§ DESCRIPTION OF THE TASK: Please restate, exactly as they appear, only the lines from the one that contains "You are a computer-use" to the final line of the entries, with no pictures.

====== THE DATA ======

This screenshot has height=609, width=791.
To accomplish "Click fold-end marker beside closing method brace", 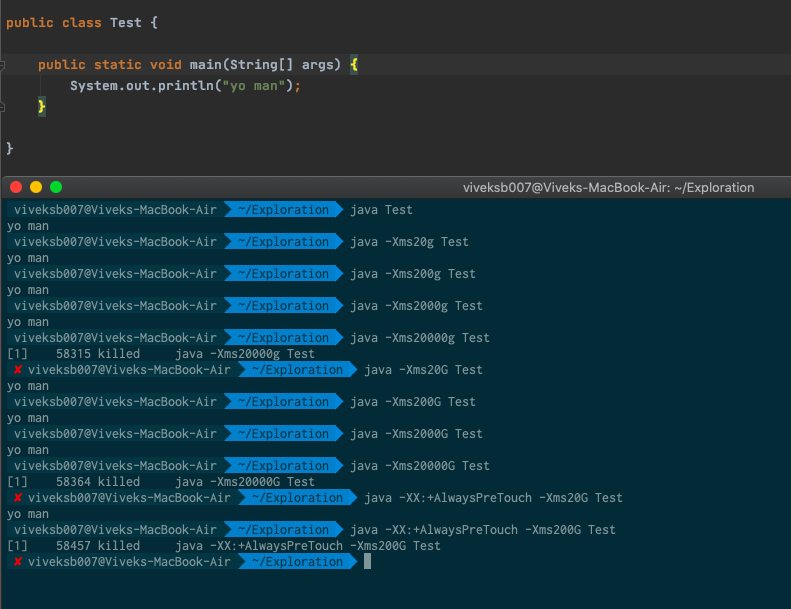I will coord(4,106).
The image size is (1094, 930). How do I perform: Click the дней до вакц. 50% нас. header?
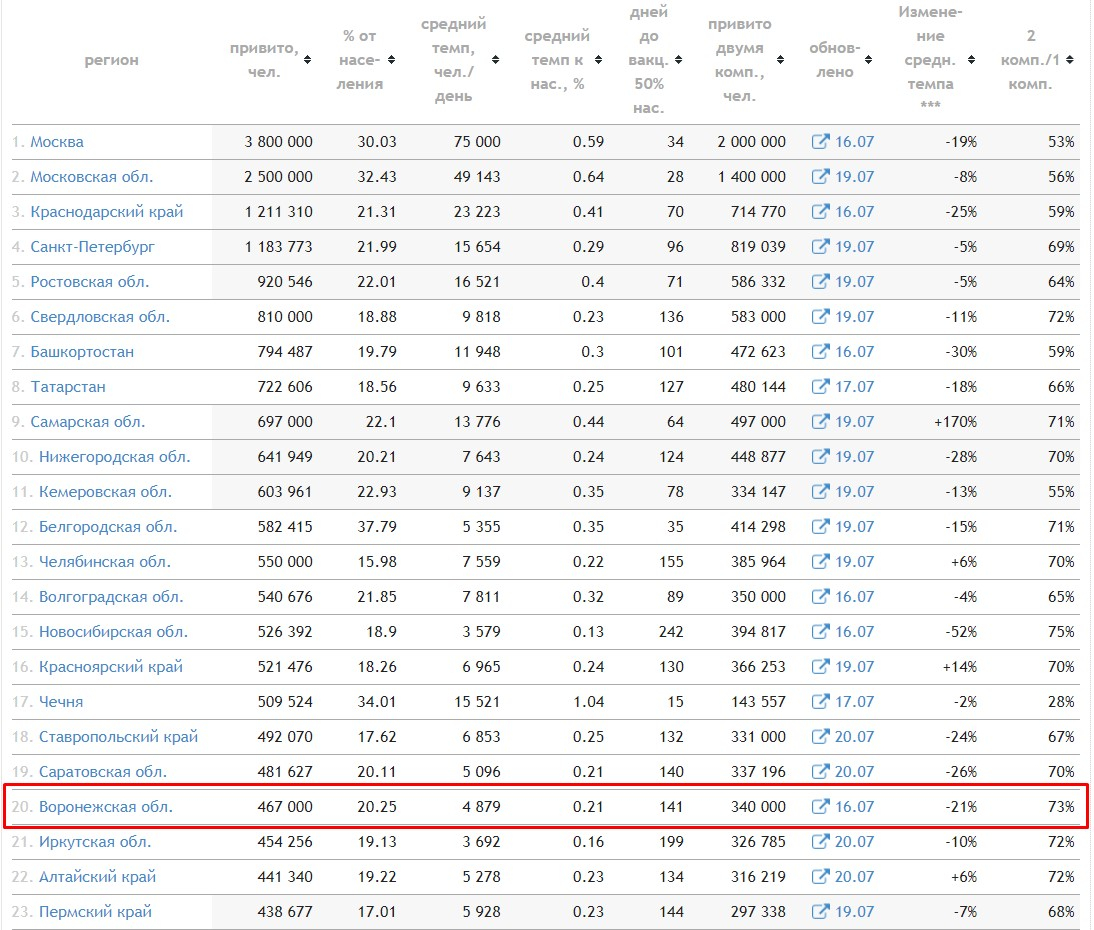coord(649,60)
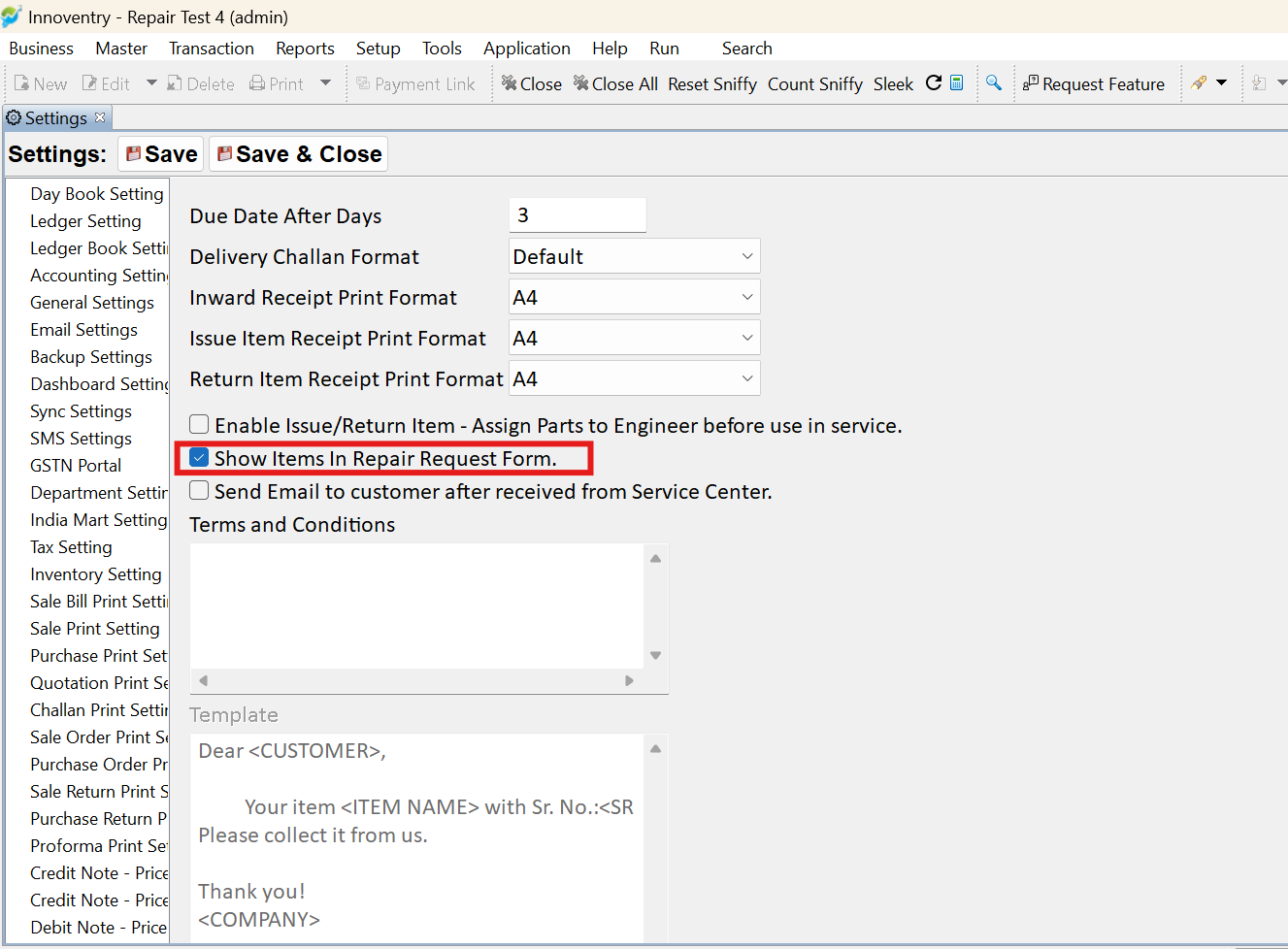The width and height of the screenshot is (1288, 949).
Task: Open Return Item Receipt Print Format dropdown
Action: point(635,378)
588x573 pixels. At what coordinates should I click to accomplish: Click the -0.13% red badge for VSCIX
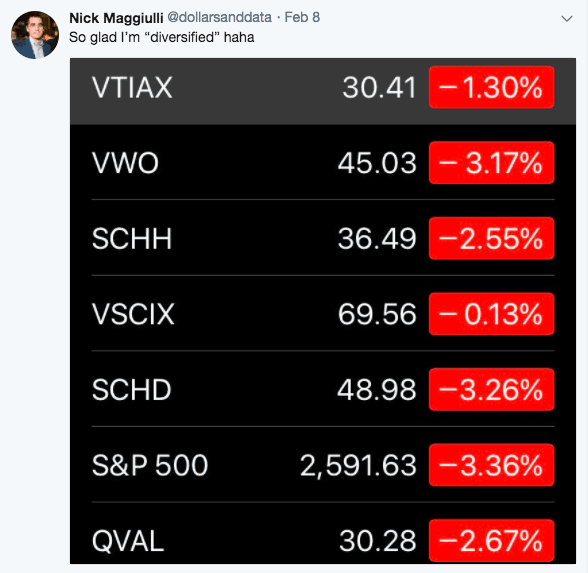point(492,314)
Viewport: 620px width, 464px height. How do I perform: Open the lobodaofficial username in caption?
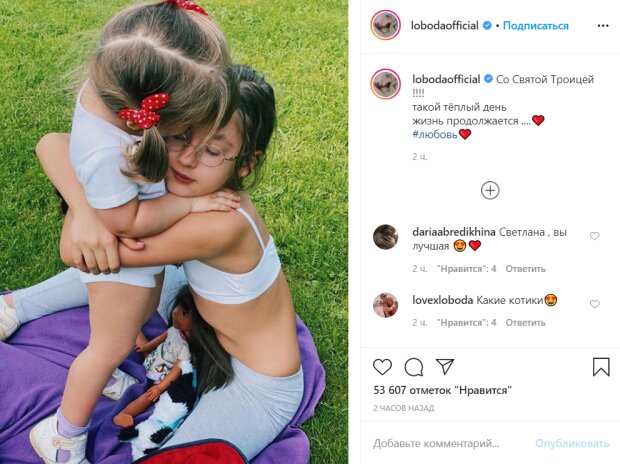tap(446, 79)
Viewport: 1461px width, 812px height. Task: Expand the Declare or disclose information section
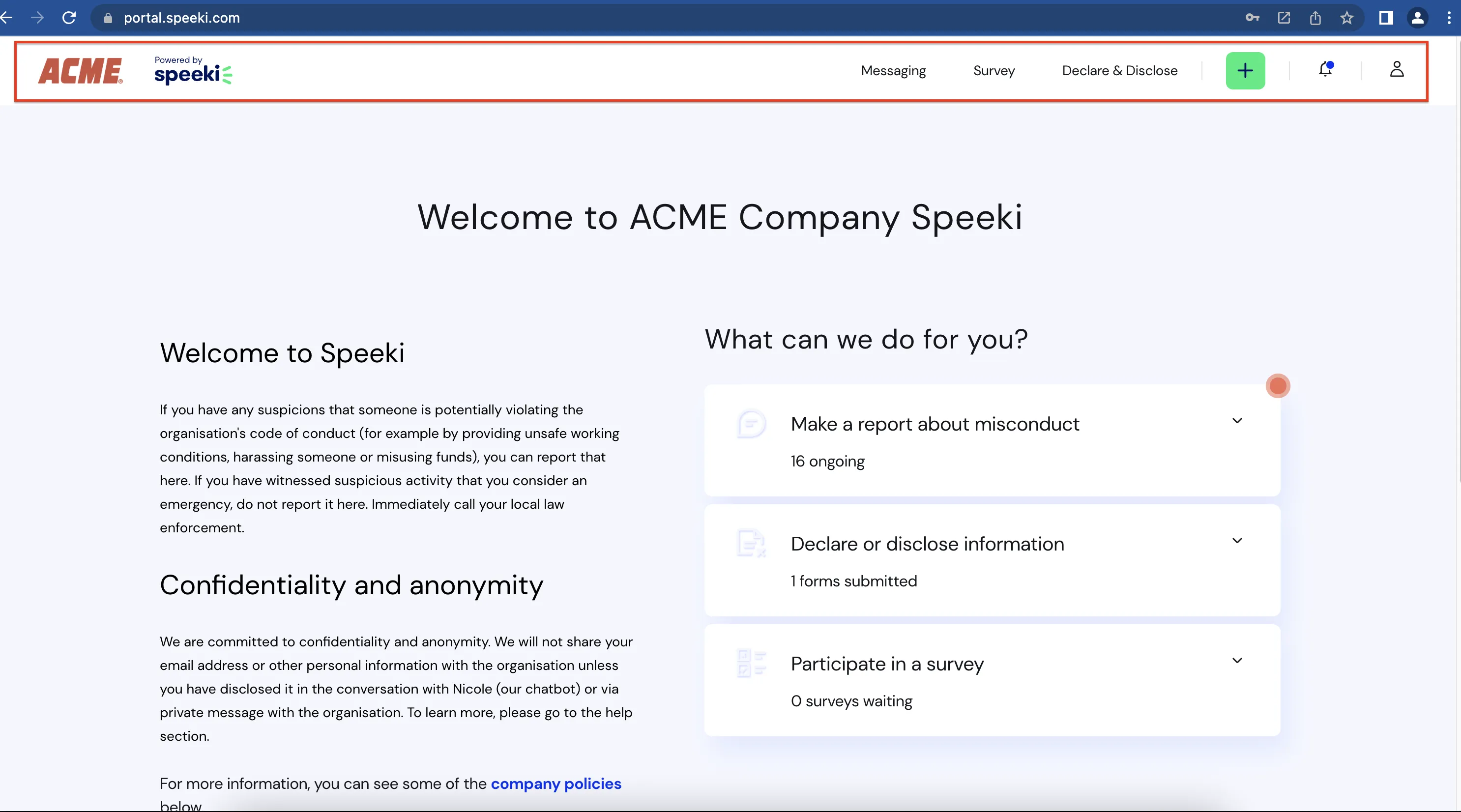click(x=1237, y=541)
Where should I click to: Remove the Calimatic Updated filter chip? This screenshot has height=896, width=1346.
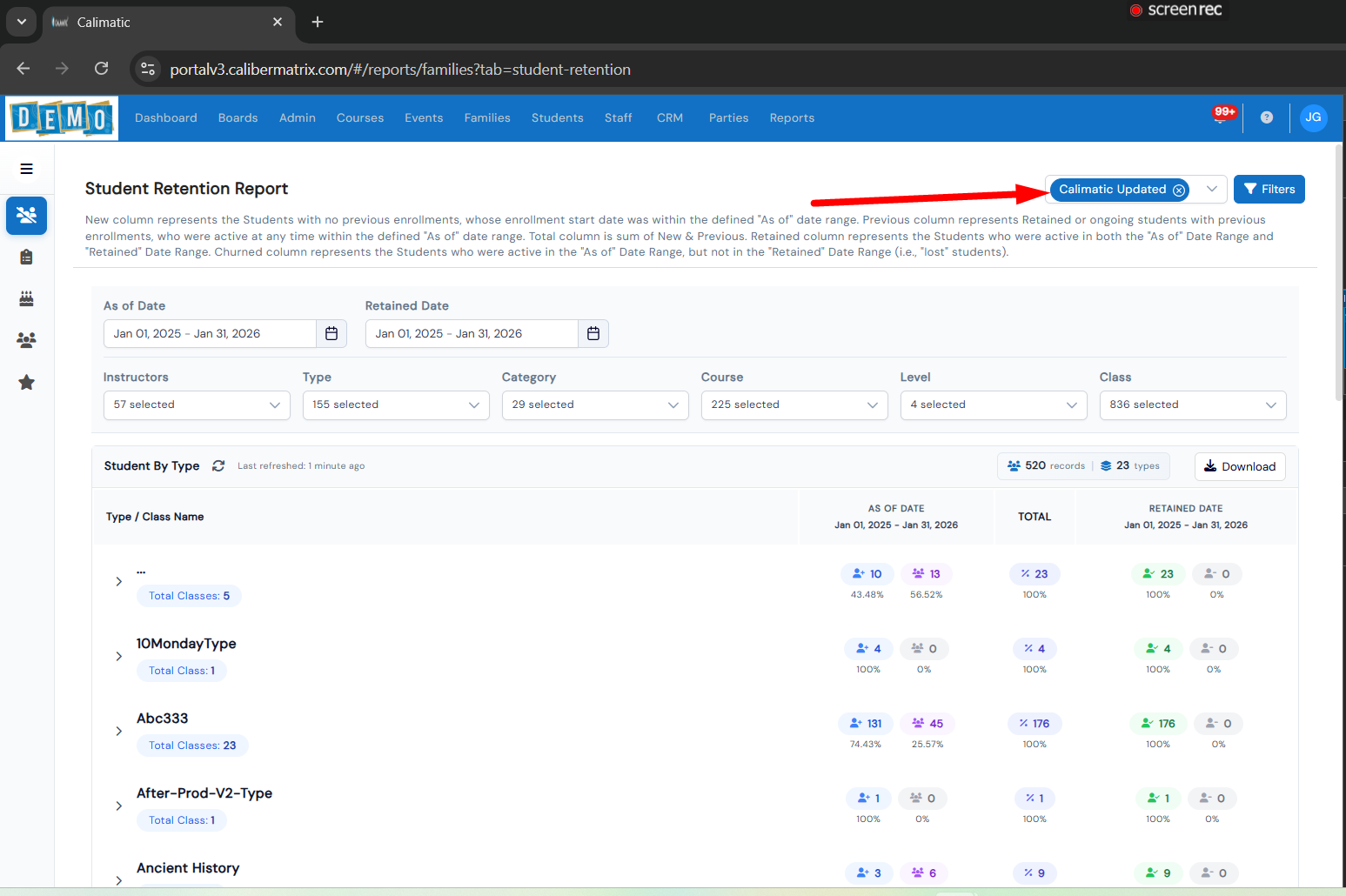coord(1179,190)
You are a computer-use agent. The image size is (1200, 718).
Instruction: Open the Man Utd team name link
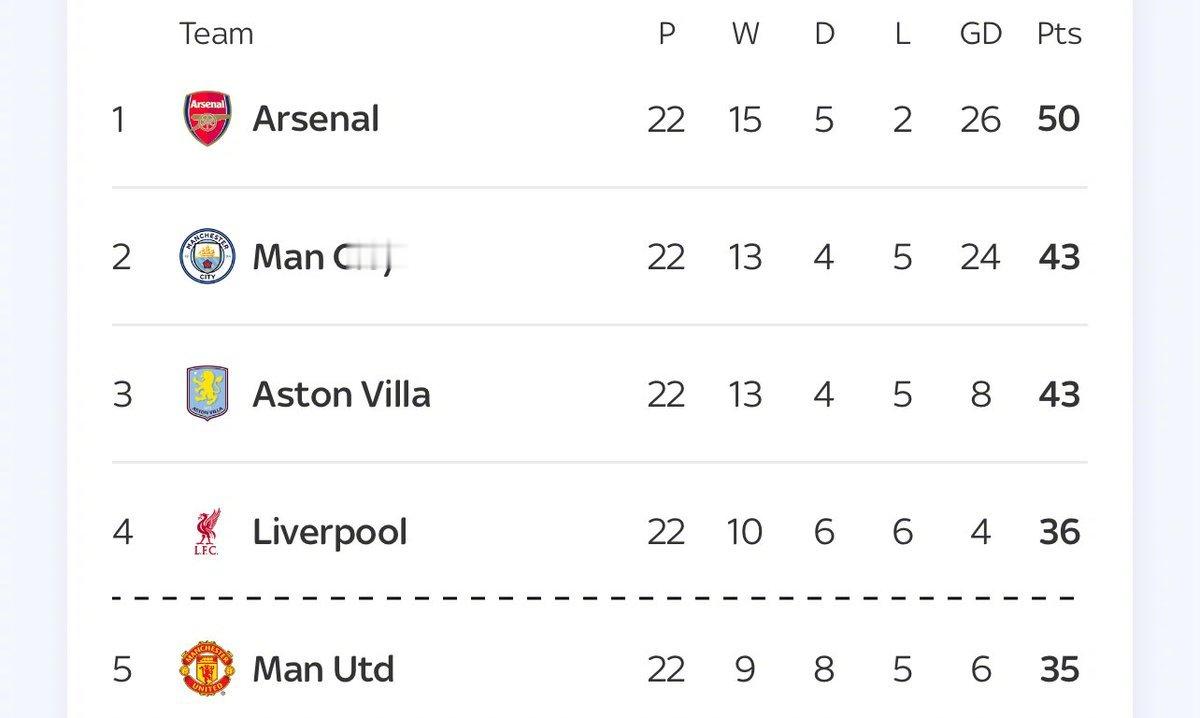pyautogui.click(x=323, y=669)
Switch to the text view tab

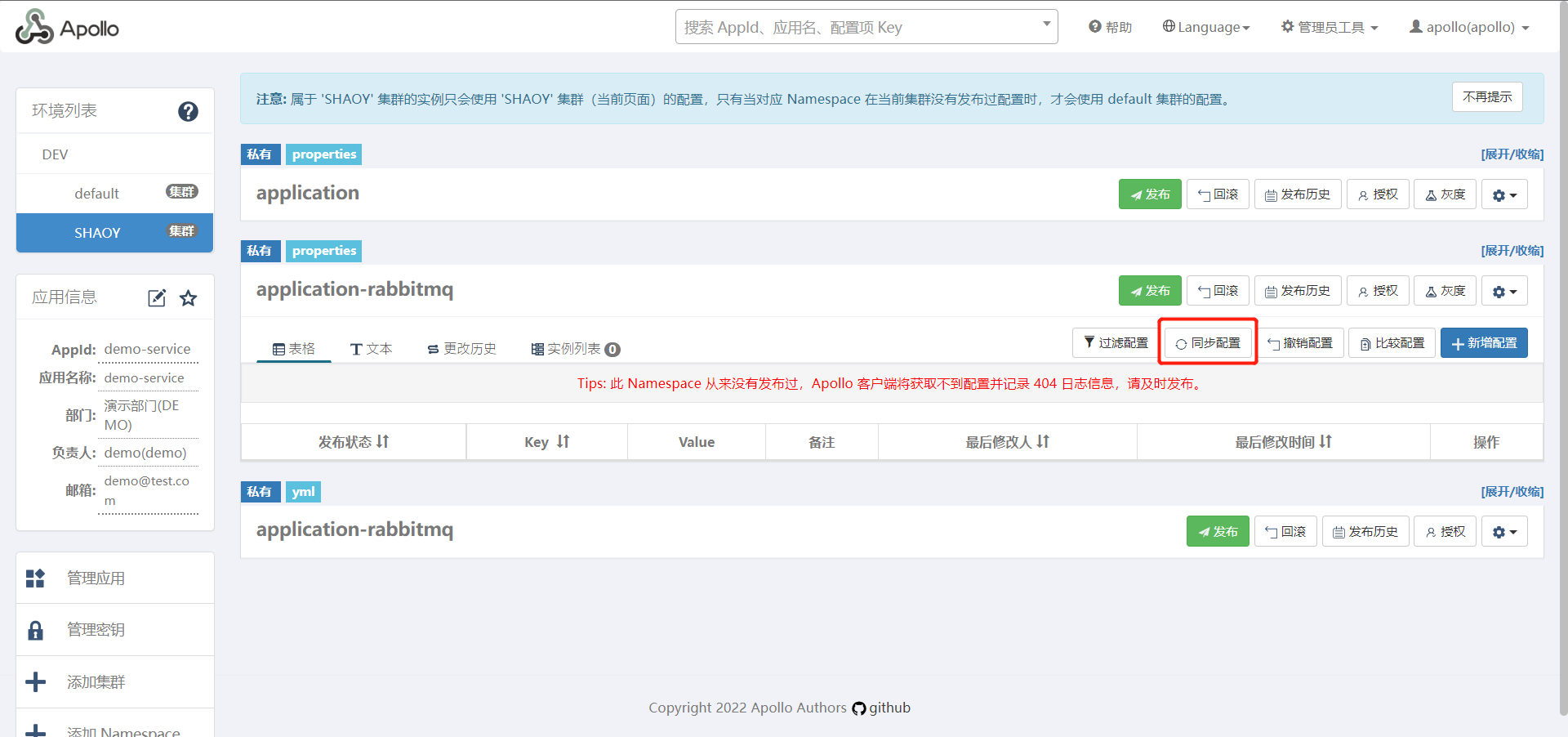click(x=372, y=349)
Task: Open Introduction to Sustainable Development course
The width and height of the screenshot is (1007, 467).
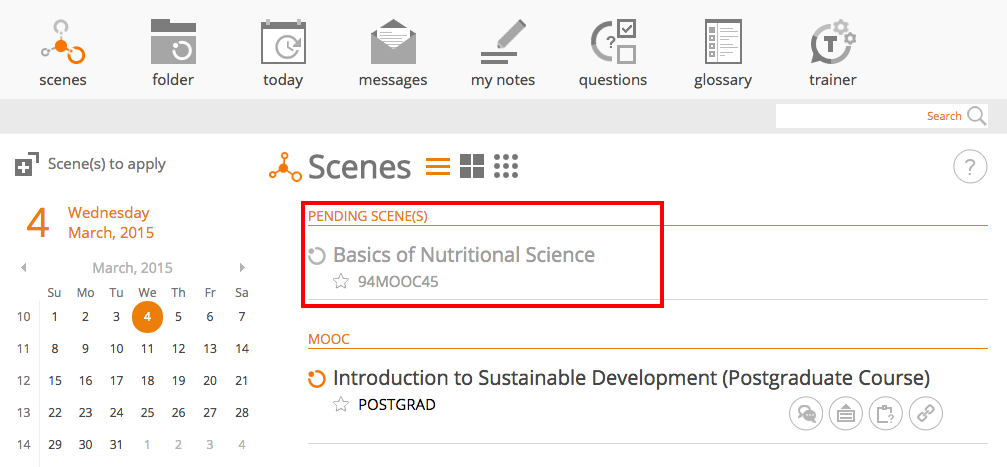Action: (631, 378)
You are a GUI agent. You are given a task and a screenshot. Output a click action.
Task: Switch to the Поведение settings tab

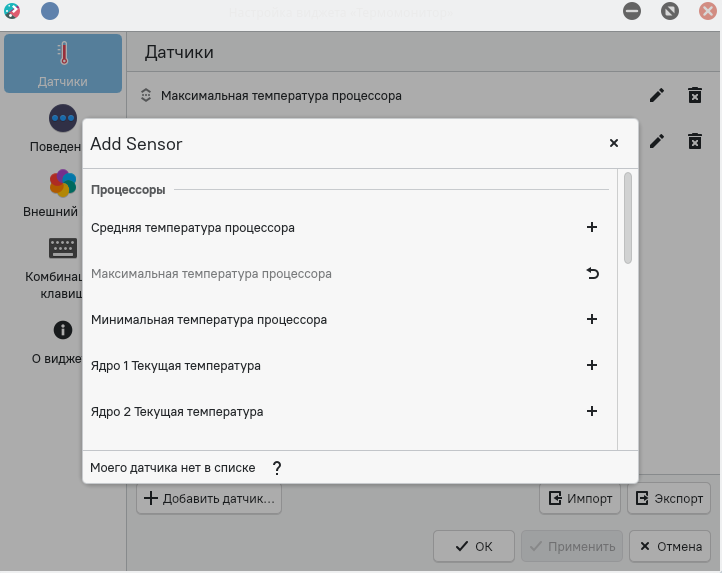[63, 129]
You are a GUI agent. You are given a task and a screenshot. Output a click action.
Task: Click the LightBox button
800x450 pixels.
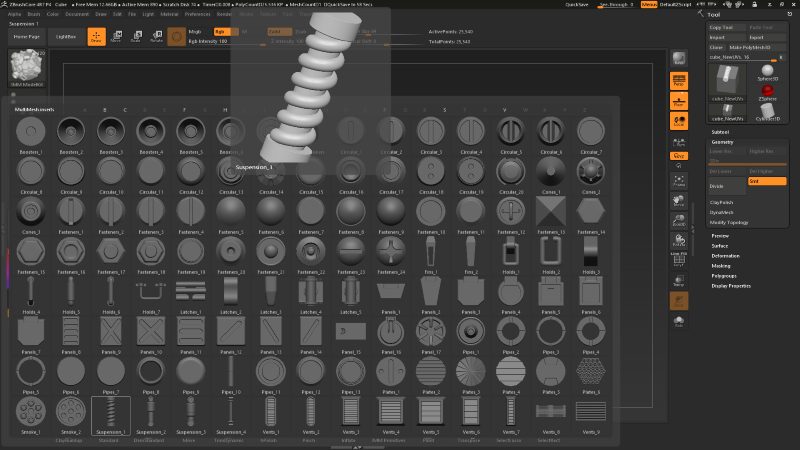click(66, 36)
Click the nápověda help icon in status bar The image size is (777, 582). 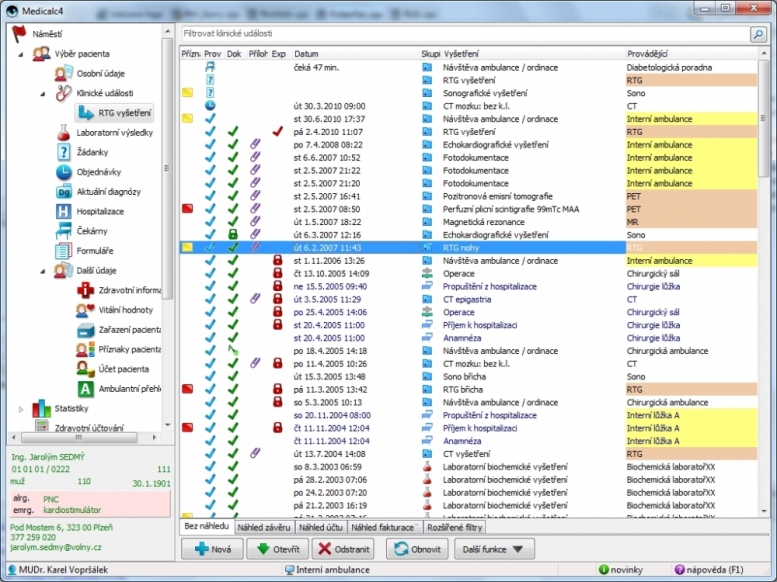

======

§ EXERCISE RESPONSE:
You are a computer-use agent. The image size is (1200, 718).
Instruction: Open the Man Utd team name link
pyautogui.click(x=323, y=669)
Switch to the text view tab

click(x=372, y=349)
Task: Open Introduction to Sustainable Development course
The width and height of the screenshot is (1007, 467).
Action: (631, 378)
You are a GUI agent. You are given a task and a screenshot. Output a click action.
Task: Switch to the Поведение settings tab

[63, 129]
You are a GUI agent. You are given a task and a screenshot. Output a click action.
Task: Click the LightBox button
800x450 pixels.
click(66, 36)
Click the nápověda help icon in status bar The image size is (777, 582). 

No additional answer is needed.